5.8 DNA条形码(DNA barcode)
2003年,加拿大Guelph大学的生物学家Paul Hebert教授首次提出利用线粒体细胞色素C氧化酶1(cytochromeC oxidase 1)基因构建物种鉴别体系,而这段拥有648个碱基对的基因序列则被称为DNA条形码(通常被简称作CO1或COI),并期待像在零售业的发展过程中起到了举足轻重作用的条形码技术一样,根据对1个统一的目标基因DNA序列的分析来完成物种鉴定的过程。
截止2011年已有112547种动物和近43 000植物、真菌和其他类型生物的DNA条形码已存入数据库中,并且这个数字还在不断增加。DNA条形码作为对地球上现有物种进行识别和鉴定的一项新技术, 受到国内外广泛关注。

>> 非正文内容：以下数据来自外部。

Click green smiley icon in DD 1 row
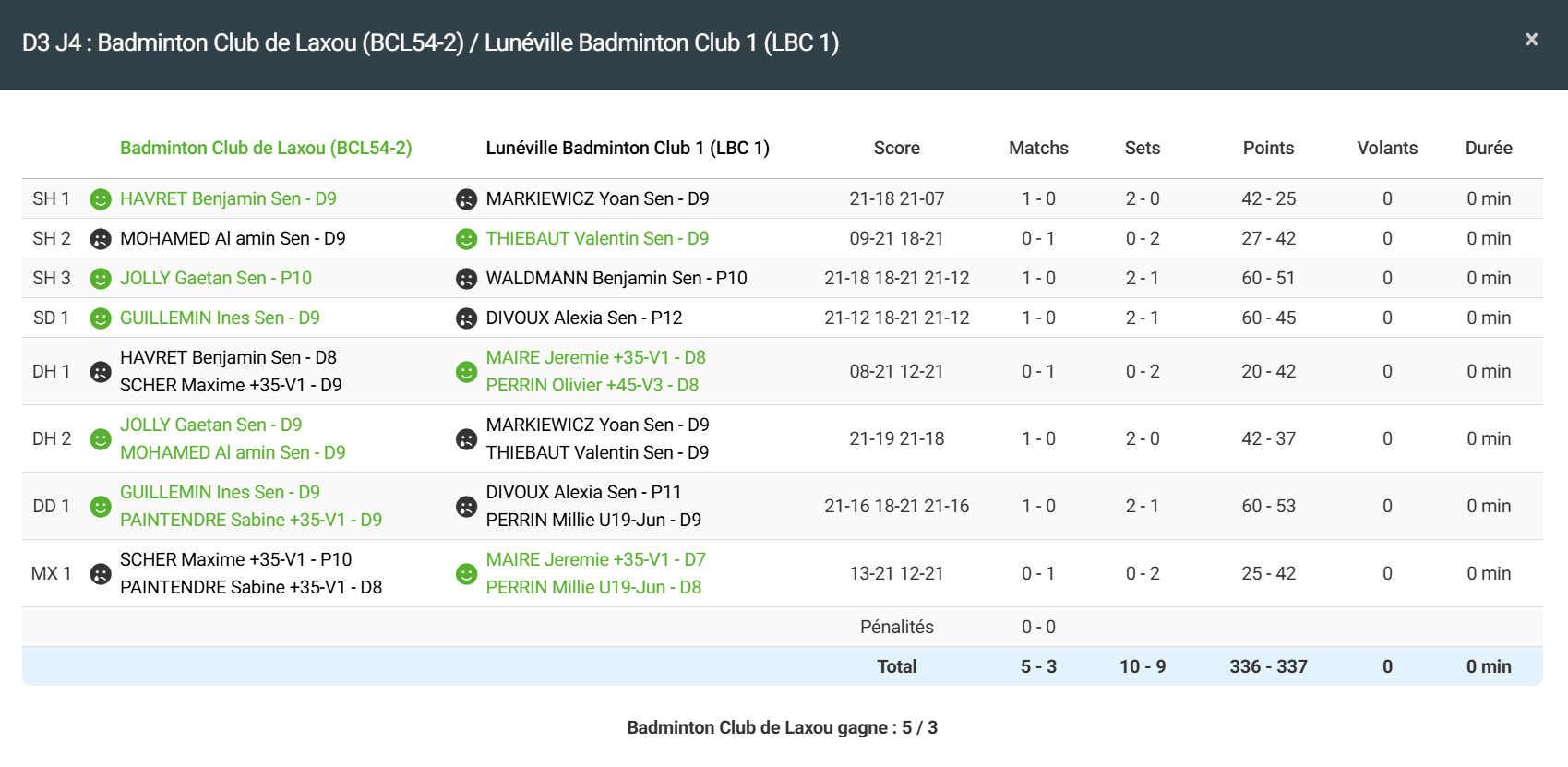(101, 507)
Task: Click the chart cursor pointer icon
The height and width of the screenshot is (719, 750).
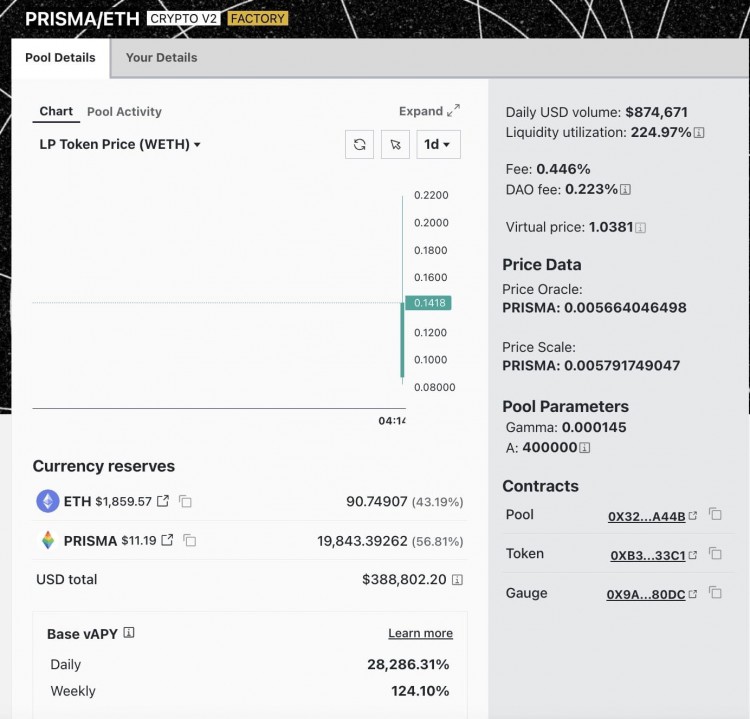Action: 396,144
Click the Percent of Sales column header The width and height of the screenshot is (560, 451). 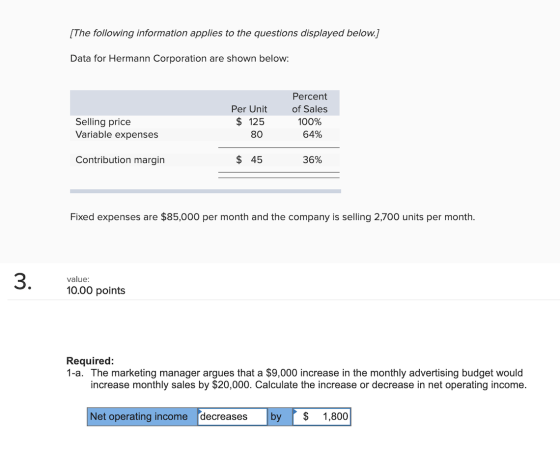tap(309, 103)
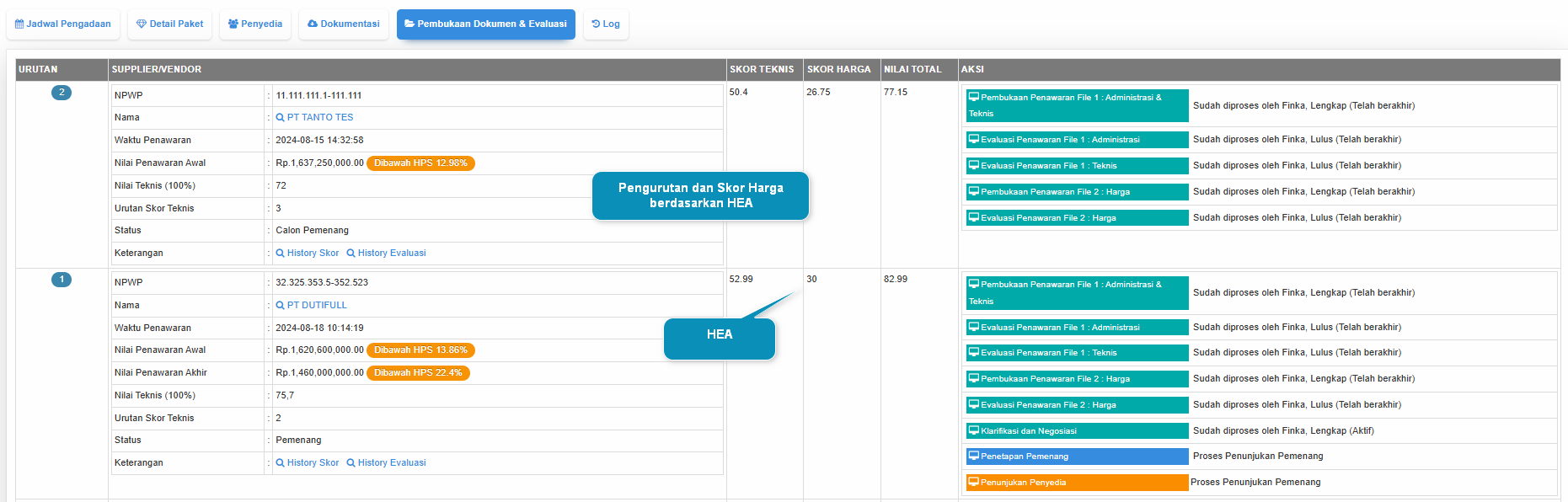1568x502 pixels.
Task: Open Klarifikasi dan Negosiasi for PT DUTIFULL
Action: pyautogui.click(x=1077, y=431)
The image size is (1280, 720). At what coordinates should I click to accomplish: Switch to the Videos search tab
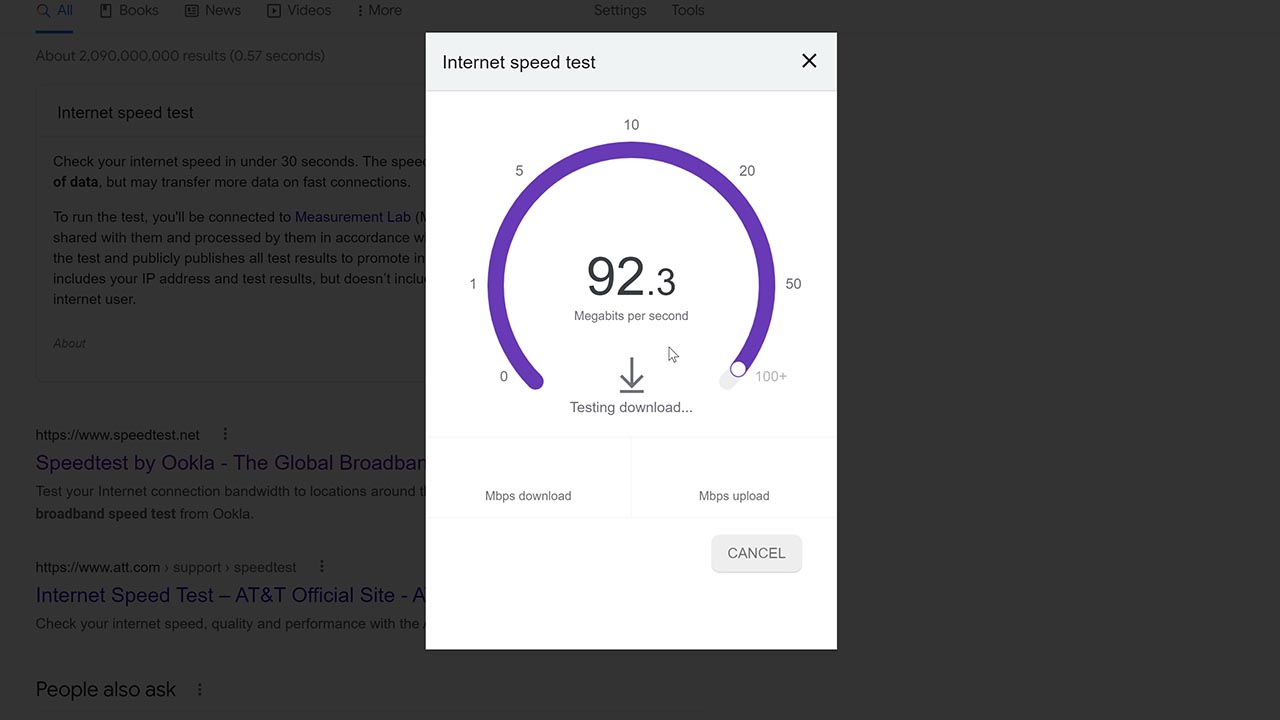[x=299, y=10]
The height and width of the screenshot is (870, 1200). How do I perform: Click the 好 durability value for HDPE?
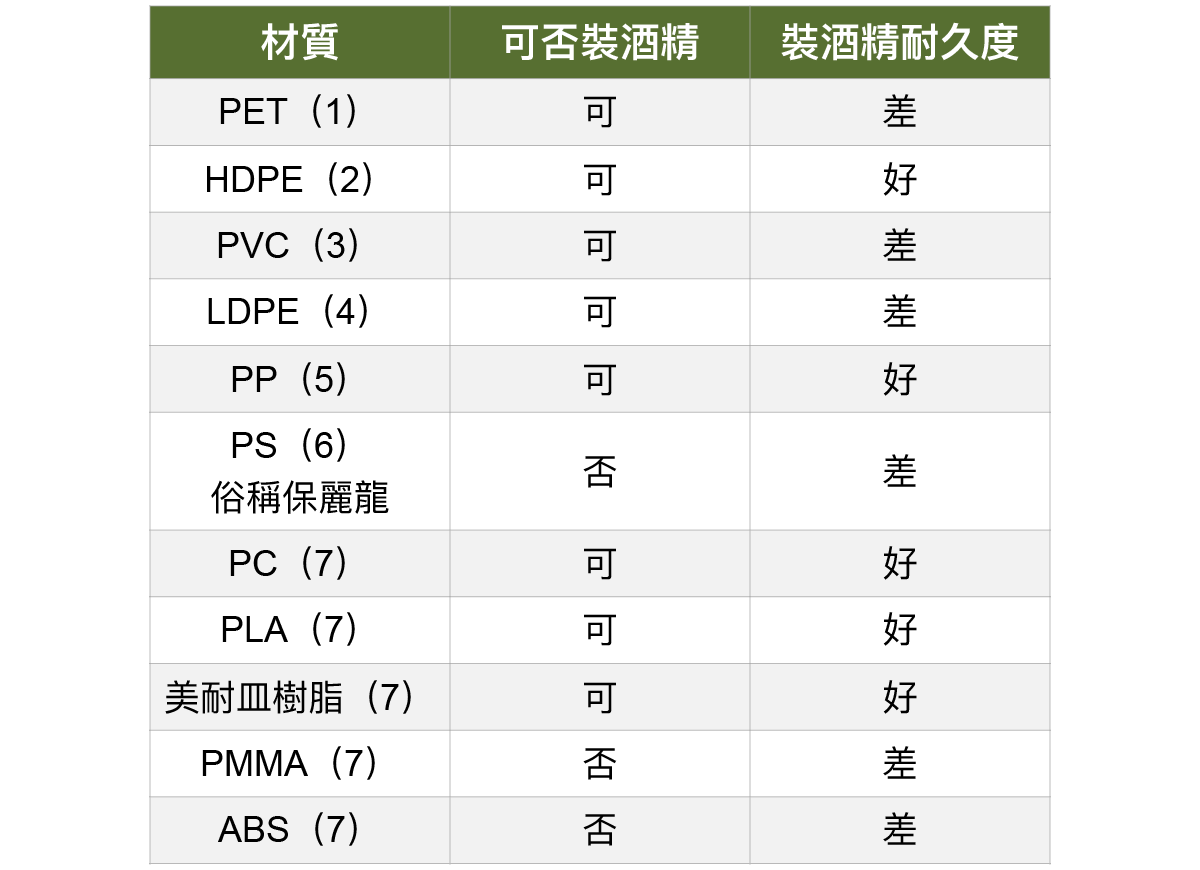coord(900,179)
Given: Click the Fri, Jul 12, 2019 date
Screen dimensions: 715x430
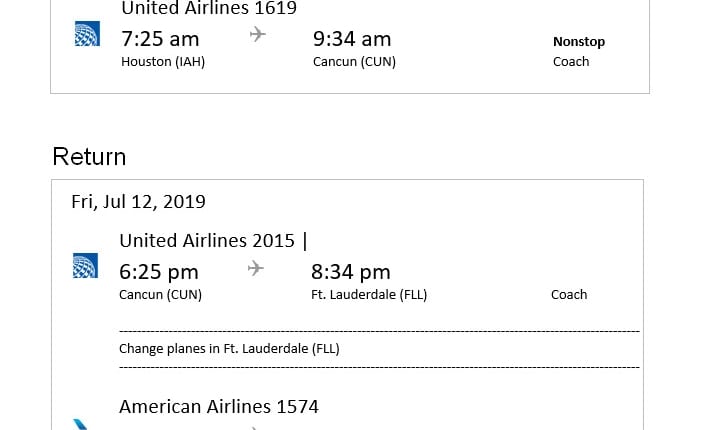Looking at the screenshot, I should pyautogui.click(x=138, y=201).

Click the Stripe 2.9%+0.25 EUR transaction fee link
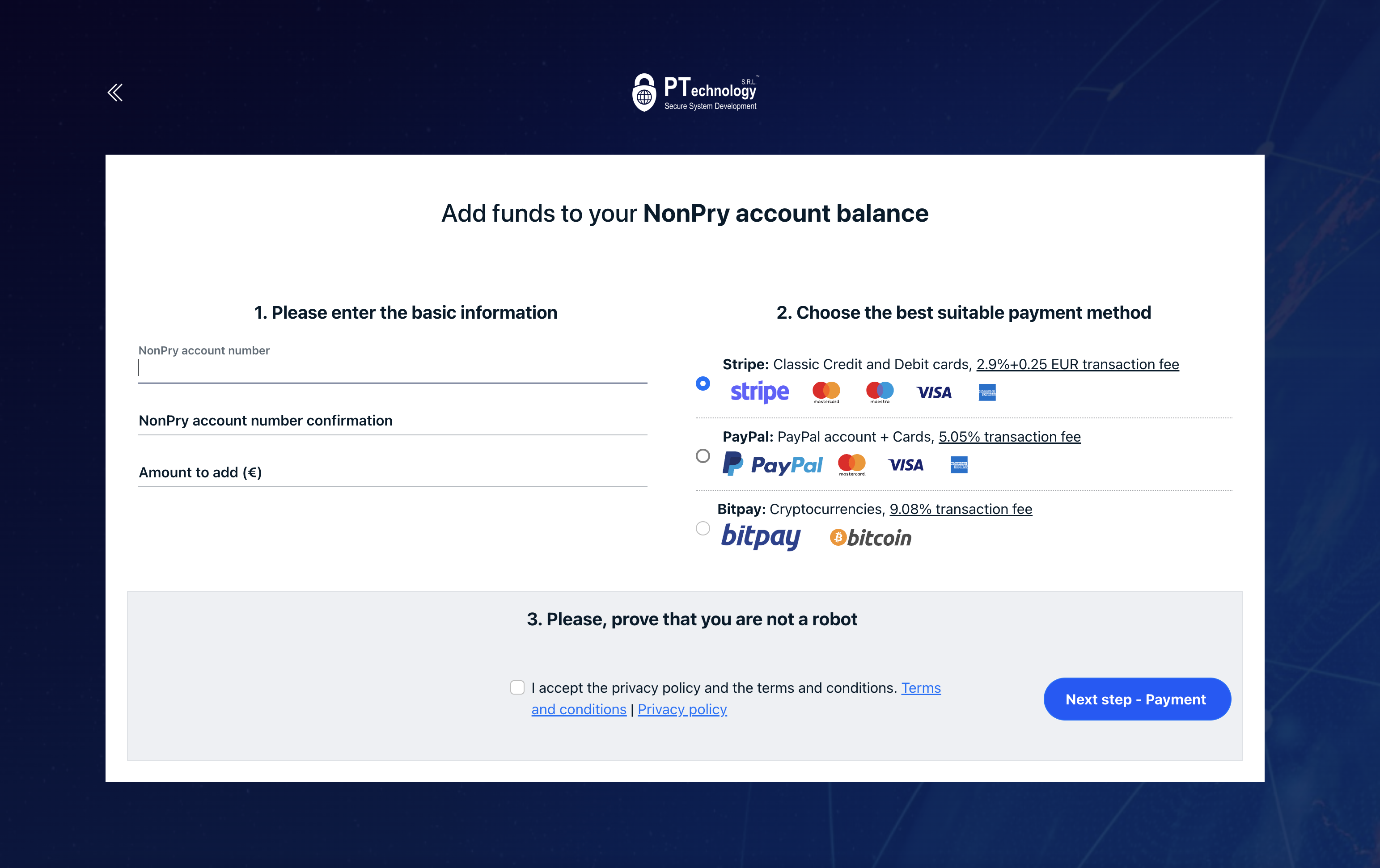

在美国,为规范鱼类交易,避免以次充好,美国食品和药物管理局2011年年底宣布它将扩大其使用DNA检测在检查海鲜制造商和餐馆。
6 结论
现阶段可用于确定 肉类品种的方法大致可以分为5种: 物理技术、化学技术、免疫学技术、电泳技术、以及DNA鉴定技术。这些检测方法是基于肉类品种之间的解剖差异、化学分析、蛋白质或DNA鉴定而建立的。
物理和化学技术适合用于鉴定较为完整的生肉,并可以通过物理方法按照相应的标准对肉类的品质进行分级,并由于其操作简便,较为适用于现场执法工作。而碎肉、肉末以及仅经过适度加工的肉则适合采用免疫学和电泳方法,如SDS-PAGE、IEF和ELISA。
但是对于经过热加工的肉类而言,由于热加工会使肉类的蛋白质变性,因此基于DNA的检测方法拥有着更高的可靠性,如传统的DNA分析和实时PCR等。线粒体和基因组中的DNA均可以通过单拷贝和重复序列的方法PCR扩增序列,具体方法的选择会极大程度的受到检测极限的影响。如果需要定量的鉴定肉的种类,则需要选用基于实时PCR分析方法。最新的DNA条形码技术正受到国内外广泛关注,目前已越来越多的在肉类物种的鉴定和执法工作中采用。